* [The task]: Word for word, restate each entry that appears below.

* [Data records]:
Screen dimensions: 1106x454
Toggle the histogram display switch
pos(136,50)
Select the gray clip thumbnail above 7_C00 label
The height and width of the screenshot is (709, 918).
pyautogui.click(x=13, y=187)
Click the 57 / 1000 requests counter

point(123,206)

* [Solution to the problem]:
Screen dimensions: 1106x454
Toggle the histogram display switch
pos(136,50)
Select the gray clip thumbnail above 7_C00 label
The height and width of the screenshot is (709, 918).
pyautogui.click(x=13, y=187)
Click the 57 / 1000 requests counter

point(123,206)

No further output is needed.